Fremont, Michigan – A family said that Walgreens have been giving a teenager the wrong medicine for almost a month already because a prescription was filled incorrectly by the pharmacy.
The error was only realized by the family of the teenager and the pharmacy when they went back to Walgreens in order to get a refill of the medicine.
Everything seemed to be in order at first when the mother Carol Backensto dropped by the pharmacy to pick up the prescription for Elijah, her son. On the bag that had the doctor’s prescription was the teenager’s correct name, address and medication label but the mother said that she noticed that her son had started acting strangely after he began staking the medicine.
According to Carol Backensto, Elijah was exceptionally moody and feisty and when she checked her son’s school work, all of them went downhill. This observation made her suspect that the pills she bought at the pharmacy after the prescription from her entrusted urgent care clinic were not working as they’re supposed to.

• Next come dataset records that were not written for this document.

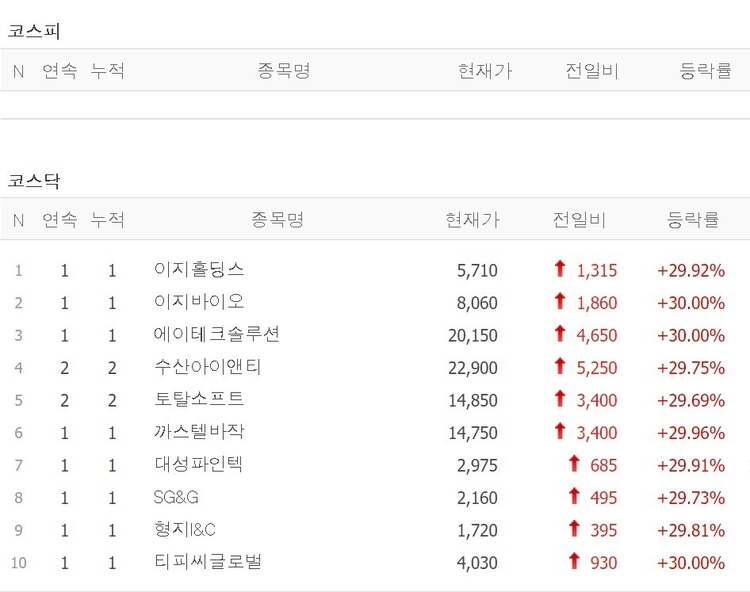Click the red up arrow beside 이지홀딩스's 1,315 change
750x592 pixels.
[560, 269]
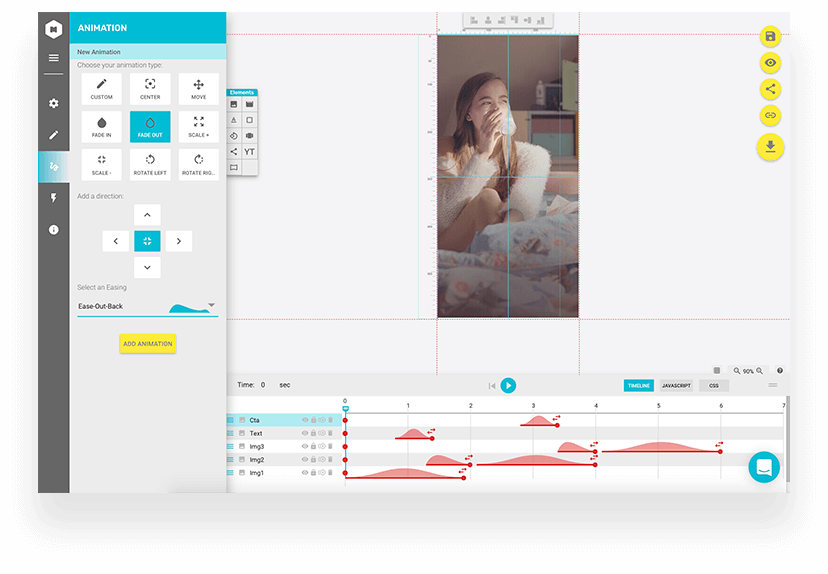Select the Custom animation type
The image size is (828, 574).
[x=101, y=89]
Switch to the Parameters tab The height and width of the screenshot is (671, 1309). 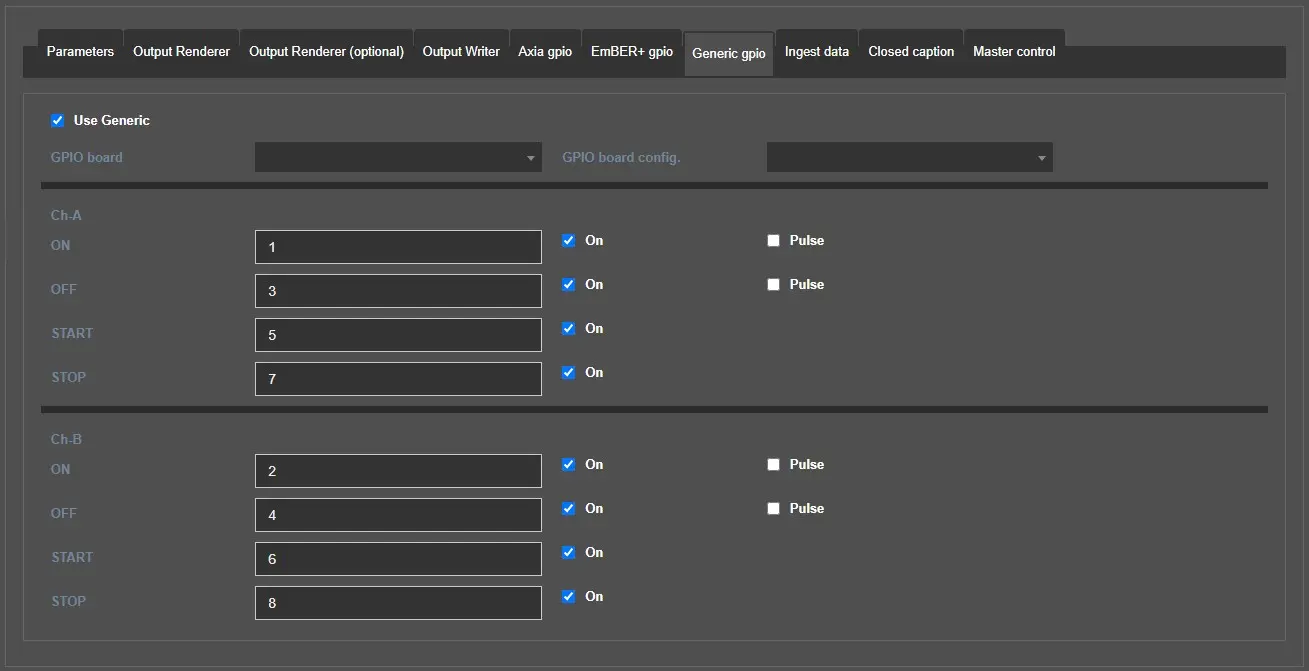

She was about to give her doctor’s urgent care office a call and ask if there’s a different dosage that her son needs to take because he didn’t act like himself for the past few weeks already. What she thought was a normal stage that her son goes through now that he’s growing up that’s responsible for the way he’s acting was actually just so wrong.
Backensto stated that her teenage son was able to take medication on his own that’s why she entrusted him his bottle and she didn’t even take a look at the pills herself before giving it to Elijah.
When it came to the point when they needed to get a refill for Elijah’s medication, Backensto noticed for the first time that the last name written on the bottle was not his son’s but a different one which seems to have been prescribed for someone else. This made Backensto worry a lot because her son has been taking the wrong medication for almost a month because of the mistake which started at Walgreens. She knew that there wasn’t any mistake on the end of the urgent care near me that assisted and provided her the prescription but the pharmacy.
As Backensto checked the bottle, she found that her son has been taking a generic form of Singulair which is a drug for asthma and not for ADHD which he intended to get. Fortunately, her son is not allergic to the medication that’s why there were not negative side effects that came up upon Elijah’s use of the wrong prescription. His extreme moodiness and feistiness was brought about by the lack of medication only.
While Elijah’s parents understand that what happened was an honest mistake but the family decided to move the teenager’s prescription to a small Fremont pharmacy closer to urgent care clinics in the area because they no longer trust Walgreens.